PROBLEM REQUIREMENTS: Exact reproduction required: print each line of the material below.

RECORDS PROVIDED:
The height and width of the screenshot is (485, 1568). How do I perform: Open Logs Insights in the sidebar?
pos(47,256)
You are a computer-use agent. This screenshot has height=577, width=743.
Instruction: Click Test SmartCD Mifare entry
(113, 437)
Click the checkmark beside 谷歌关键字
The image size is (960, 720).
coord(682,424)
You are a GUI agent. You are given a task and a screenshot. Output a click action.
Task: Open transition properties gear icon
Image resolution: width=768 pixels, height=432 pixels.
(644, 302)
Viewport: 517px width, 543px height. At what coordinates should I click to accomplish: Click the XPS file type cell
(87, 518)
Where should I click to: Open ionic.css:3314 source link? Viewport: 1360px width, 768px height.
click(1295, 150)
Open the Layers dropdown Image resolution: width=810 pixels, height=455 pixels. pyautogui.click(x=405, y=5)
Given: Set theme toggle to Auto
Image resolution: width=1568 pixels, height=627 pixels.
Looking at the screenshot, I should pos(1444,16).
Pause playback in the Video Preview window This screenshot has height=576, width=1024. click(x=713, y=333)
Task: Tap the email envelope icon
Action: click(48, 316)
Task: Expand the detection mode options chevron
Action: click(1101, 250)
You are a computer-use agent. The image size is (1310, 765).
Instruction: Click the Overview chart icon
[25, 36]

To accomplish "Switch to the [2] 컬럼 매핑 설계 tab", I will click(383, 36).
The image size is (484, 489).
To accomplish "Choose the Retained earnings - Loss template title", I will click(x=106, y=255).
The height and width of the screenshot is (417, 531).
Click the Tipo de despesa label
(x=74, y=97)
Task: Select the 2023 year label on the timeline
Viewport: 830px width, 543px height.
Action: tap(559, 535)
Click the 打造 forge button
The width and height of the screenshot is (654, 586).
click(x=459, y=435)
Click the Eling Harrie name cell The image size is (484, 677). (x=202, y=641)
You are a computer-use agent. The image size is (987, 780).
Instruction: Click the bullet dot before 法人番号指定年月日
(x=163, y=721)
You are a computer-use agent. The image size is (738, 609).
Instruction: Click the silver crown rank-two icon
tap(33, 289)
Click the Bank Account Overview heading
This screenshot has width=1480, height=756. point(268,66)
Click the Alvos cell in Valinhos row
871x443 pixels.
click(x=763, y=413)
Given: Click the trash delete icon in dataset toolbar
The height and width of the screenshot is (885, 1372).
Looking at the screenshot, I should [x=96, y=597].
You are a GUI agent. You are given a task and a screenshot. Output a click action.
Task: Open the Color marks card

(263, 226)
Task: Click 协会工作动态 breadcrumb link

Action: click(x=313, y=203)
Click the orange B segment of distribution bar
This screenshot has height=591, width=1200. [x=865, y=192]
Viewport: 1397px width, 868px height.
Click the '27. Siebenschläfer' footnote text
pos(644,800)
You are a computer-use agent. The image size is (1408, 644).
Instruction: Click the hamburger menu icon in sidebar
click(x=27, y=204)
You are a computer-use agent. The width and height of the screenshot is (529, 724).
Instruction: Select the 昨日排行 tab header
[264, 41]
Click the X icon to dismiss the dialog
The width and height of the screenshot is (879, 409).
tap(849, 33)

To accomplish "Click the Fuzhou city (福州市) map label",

WRITTEN ANSWER:
The height and width of the screenshot is (485, 1568). How do I perform: Open Logs Insights in the sidebar?
pos(47,256)
You are a computer-use agent. This screenshot has height=577, width=743.
Instruction: Click Test SmartCD Mifare entry
(113, 437)
Click the checkmark beside 谷歌关键字
The image size is (960, 720).
coord(682,424)
You are a GUI agent. You are given a task and a screenshot. Output a click action.
Task: Open transition properties gear icon
Image resolution: width=768 pixels, height=432 pixels.
(644, 302)
Viewport: 517px width, 543px height. At what coordinates should I click to accomplish: Click the XPS file type cell
(87, 518)
Where should I click to: Open ionic.css:3314 source link? Viewport: 1360px width, 768px height.
click(1295, 150)
Open the Layers dropdown Image resolution: width=810 pixels, height=455 pixels. pyautogui.click(x=405, y=5)
Given: Set theme toggle to Auto
Image resolution: width=1568 pixels, height=627 pixels.
Looking at the screenshot, I should pos(1444,16).
Pause playback in the Video Preview window This screenshot has height=576, width=1024. click(x=713, y=333)
Task: Tap the email envelope icon
Action: click(48, 316)
Task: Expand the detection mode options chevron
Action: click(1101, 250)
You are a computer-use agent. The image size is (1310, 765).
Instruction: Click the Overview chart icon
[25, 36]

To accomplish "Switch to the [2] 컬럼 매핑 설계 tab", I will click(383, 36).
The image size is (484, 489).
To accomplish "Choose the Retained earnings - Loss template title", I will click(x=106, y=255).
The height and width of the screenshot is (417, 531).
Click the Tipo de despesa label
(x=74, y=97)
Task: Select the 2023 year label on the timeline
Viewport: 830px width, 543px height.
Action: tap(559, 535)
Click the 打造 forge button
The width and height of the screenshot is (654, 586).
click(x=459, y=435)
Click the Eling Harrie name cell The image size is (484, 677). (x=202, y=641)
You are a computer-use agent. The image size is (987, 780).
Instruction: Click the bullet dot before 法人番号指定年月日
(x=163, y=721)
You are a computer-use agent. The image size is (738, 609).
Instruction: Click the silver crown rank-two icon
tap(33, 289)
Click the Bank Account Overview heading
This screenshot has width=1480, height=756. point(268,66)
Click the Alvos cell in Valinhos row
871x443 pixels.
click(x=763, y=413)
Given: Click the trash delete icon in dataset toolbar
The height and width of the screenshot is (885, 1372).
Looking at the screenshot, I should [x=96, y=597].
You are a GUI agent. You are given a task and a screenshot. Output a click action.
Task: Open the Color marks card

(263, 226)
Task: Click 协会工作动态 breadcrumb link

Action: click(x=313, y=203)
Click the orange B segment of distribution bar
This screenshot has height=591, width=1200. [x=865, y=192]
Viewport: 1397px width, 868px height.
Click the '27. Siebenschläfer' footnote text
pos(644,800)
You are a computer-use agent. The image size is (1408, 644).
Instruction: Click the hamburger menu icon in sidebar
click(x=27, y=204)
You are a computer-use agent. The width and height of the screenshot is (529, 724).
Instruction: Select the 昨日排行 tab header
[264, 41]
Click the X icon to dismiss the dialog
The width and height of the screenshot is (879, 409).
tap(849, 33)

To accomplish "Click the Fuzhou city (福州市) map label",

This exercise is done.